# The records
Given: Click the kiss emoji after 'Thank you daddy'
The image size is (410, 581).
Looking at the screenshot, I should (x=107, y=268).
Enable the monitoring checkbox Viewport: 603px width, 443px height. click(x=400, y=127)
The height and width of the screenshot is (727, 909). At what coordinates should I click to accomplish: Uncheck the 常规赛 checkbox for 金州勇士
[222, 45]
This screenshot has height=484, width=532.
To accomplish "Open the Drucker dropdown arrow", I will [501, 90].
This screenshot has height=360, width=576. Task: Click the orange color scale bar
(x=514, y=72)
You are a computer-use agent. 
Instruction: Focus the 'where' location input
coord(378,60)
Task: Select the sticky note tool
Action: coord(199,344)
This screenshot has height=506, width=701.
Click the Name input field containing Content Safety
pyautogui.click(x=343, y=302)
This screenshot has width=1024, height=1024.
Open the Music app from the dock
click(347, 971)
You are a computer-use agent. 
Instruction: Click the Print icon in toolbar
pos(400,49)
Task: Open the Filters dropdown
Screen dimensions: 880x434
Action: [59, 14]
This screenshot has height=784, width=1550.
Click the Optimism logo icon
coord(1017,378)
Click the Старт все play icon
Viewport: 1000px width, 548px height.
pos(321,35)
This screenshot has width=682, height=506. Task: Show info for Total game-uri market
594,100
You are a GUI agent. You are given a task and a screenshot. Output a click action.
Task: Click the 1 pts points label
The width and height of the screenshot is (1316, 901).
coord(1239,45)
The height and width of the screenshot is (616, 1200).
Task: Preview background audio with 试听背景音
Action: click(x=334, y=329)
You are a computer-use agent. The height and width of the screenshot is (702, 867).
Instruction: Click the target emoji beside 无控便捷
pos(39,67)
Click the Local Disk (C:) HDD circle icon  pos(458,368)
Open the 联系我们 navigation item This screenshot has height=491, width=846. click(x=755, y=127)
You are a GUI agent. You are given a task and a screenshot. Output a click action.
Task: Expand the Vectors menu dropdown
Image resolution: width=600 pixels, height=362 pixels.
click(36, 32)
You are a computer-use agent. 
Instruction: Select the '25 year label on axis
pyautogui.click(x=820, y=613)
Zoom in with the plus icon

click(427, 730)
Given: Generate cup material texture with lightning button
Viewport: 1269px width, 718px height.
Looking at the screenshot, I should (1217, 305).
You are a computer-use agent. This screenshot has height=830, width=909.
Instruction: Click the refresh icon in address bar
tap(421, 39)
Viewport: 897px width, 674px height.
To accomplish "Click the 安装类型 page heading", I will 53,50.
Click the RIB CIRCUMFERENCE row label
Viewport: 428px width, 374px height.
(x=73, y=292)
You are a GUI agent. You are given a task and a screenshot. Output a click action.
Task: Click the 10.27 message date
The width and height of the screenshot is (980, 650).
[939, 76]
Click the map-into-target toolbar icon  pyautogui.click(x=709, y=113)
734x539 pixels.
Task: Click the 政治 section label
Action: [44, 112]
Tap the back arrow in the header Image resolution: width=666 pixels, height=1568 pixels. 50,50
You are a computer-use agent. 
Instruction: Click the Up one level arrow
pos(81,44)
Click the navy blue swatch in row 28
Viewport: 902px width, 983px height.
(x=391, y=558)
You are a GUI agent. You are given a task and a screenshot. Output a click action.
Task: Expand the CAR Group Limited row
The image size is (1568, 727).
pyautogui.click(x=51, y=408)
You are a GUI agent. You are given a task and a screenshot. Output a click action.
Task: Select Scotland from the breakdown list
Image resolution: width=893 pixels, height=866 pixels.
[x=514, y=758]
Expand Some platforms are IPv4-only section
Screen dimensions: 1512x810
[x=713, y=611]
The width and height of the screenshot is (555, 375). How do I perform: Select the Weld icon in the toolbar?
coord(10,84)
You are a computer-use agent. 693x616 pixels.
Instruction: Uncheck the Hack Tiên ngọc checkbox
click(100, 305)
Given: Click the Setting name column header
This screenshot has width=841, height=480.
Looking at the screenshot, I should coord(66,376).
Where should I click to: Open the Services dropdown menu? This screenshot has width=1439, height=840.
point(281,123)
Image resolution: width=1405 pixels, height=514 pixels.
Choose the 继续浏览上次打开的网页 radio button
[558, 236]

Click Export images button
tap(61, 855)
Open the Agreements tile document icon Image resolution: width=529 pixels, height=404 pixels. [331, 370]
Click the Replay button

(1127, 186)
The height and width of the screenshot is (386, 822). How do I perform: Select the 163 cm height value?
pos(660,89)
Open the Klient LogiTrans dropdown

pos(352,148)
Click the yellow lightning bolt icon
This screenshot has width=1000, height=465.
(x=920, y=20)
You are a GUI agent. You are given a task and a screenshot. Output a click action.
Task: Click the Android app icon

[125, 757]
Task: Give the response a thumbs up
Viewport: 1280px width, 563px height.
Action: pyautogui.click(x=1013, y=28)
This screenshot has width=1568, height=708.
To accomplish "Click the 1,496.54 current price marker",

# Requirement
Please copy all of the records above line for line, keeping every character as it appears.

# Result of the exercise
Given: Click the kiss emoji after 'Thank you daddy'
The image size is (410, 581).
Looking at the screenshot, I should (x=107, y=268).
Enable the monitoring checkbox Viewport: 603px width, 443px height. click(x=400, y=127)
The height and width of the screenshot is (727, 909). At what coordinates should I click to accomplish: Uncheck the 常规赛 checkbox for 金州勇士
[222, 45]
This screenshot has height=484, width=532.
To accomplish "Open the Drucker dropdown arrow", I will [501, 90].
This screenshot has height=360, width=576. Task: Click the orange color scale bar
(x=514, y=72)
You are a computer-use agent. 
Instruction: Focus the 'where' location input
coord(378,60)
Task: Select the sticky note tool
Action: coord(199,344)
This screenshot has height=506, width=701.
Click the Name input field containing Content Safety
pyautogui.click(x=343, y=302)
This screenshot has width=1024, height=1024.
Open the Music app from the dock
click(347, 971)
You are a computer-use agent. 
Instruction: Click the Print icon in toolbar
pos(400,49)
Task: Open the Filters dropdown
Screen dimensions: 880x434
Action: [59, 14]
This screenshot has height=784, width=1550.
Click the Optimism logo icon
coord(1017,378)
Click the Старт все play icon
Viewport: 1000px width, 548px height.
pos(321,35)
This screenshot has width=682, height=506. Task: Show info for Total game-uri market
594,100
You are a GUI agent. You are given a task and a screenshot. Output a click action.
Task: Click the 1 pts points label
The width and height of the screenshot is (1316, 901).
coord(1239,45)
The height and width of the screenshot is (616, 1200).
Task: Preview background audio with 试听背景音
Action: click(x=334, y=329)
You are a computer-use agent. The height and width of the screenshot is (702, 867).
Instruction: Click the target emoji beside 无控便捷
pos(39,67)
Click the Local Disk (C:) HDD circle icon  pos(458,368)
Open the 联系我们 navigation item This screenshot has height=491, width=846. click(x=755, y=127)
You are a GUI agent. You are given a task and a screenshot. Output a click action.
Task: Expand the Vectors menu dropdown
Image resolution: width=600 pixels, height=362 pixels.
click(36, 32)
You are a computer-use agent. 
Instruction: Select the '25 year label on axis
pyautogui.click(x=820, y=613)
Zoom in with the plus icon

click(427, 730)
Given: Generate cup material texture with lightning button
Viewport: 1269px width, 718px height.
Looking at the screenshot, I should (1217, 305).
You are a computer-use agent. This screenshot has height=830, width=909.
Instruction: Click the refresh icon in address bar
tap(421, 39)
Viewport: 897px width, 674px height.
To accomplish "Click the 安装类型 page heading", I will 53,50.
Click the RIB CIRCUMFERENCE row label
Viewport: 428px width, 374px height.
(x=73, y=292)
You are a GUI agent. You are given a task and a screenshot. Output a click action.
Task: Click the 10.27 message date
The width and height of the screenshot is (980, 650).
[939, 76]
Click the map-into-target toolbar icon  pyautogui.click(x=709, y=113)
734x539 pixels.
Task: Click the 政治 section label
Action: [44, 112]
Tap the back arrow in the header Image resolution: width=666 pixels, height=1568 pixels. 50,50
You are a computer-use agent. 
Instruction: Click the Up one level arrow
pos(81,44)
Click the navy blue swatch in row 28
Viewport: 902px width, 983px height.
(x=391, y=558)
You are a GUI agent. You are given a task and a screenshot. Output a click action.
Task: Expand the CAR Group Limited row
The image size is (1568, 727).
pyautogui.click(x=51, y=408)
You are a GUI agent. You are given a task and a screenshot. Output a click action.
Task: Select Scotland from the breakdown list
Image resolution: width=893 pixels, height=866 pixels.
[x=514, y=758]
Expand Some platforms are IPv4-only section
Screen dimensions: 1512x810
[x=713, y=611]
The width and height of the screenshot is (555, 375). How do I perform: Select the Weld icon in the toolbar?
coord(10,84)
You are a computer-use agent. 693x616 pixels.
Instruction: Uncheck the Hack Tiên ngọc checkbox
click(100, 305)
Given: Click the Setting name column header
This screenshot has width=841, height=480.
Looking at the screenshot, I should coord(66,376).
Where should I click to: Open the Services dropdown menu? This screenshot has width=1439, height=840.
point(281,123)
Image resolution: width=1405 pixels, height=514 pixels.
Choose the 继续浏览上次打开的网页 radio button
[558, 236]

Click Export images button
tap(61, 855)
Open the Agreements tile document icon Image resolution: width=529 pixels, height=404 pixels. [331, 370]
Click the Replay button

(1127, 186)
The height and width of the screenshot is (386, 822). How do I perform: Select the 163 cm height value?
pos(660,89)
Open the Klient LogiTrans dropdown

pos(352,148)
Click the yellow lightning bolt icon
This screenshot has width=1000, height=465.
(x=920, y=20)
You are a GUI agent. You are given a task and a screenshot. Output a click action.
Task: Click the Android app icon

[125, 757]
Task: Give the response a thumbs up
Viewport: 1280px width, 563px height.
Action: pyautogui.click(x=1013, y=28)
This screenshot has width=1568, height=708.
To accomplish "Click the 1,496.54 current price marker",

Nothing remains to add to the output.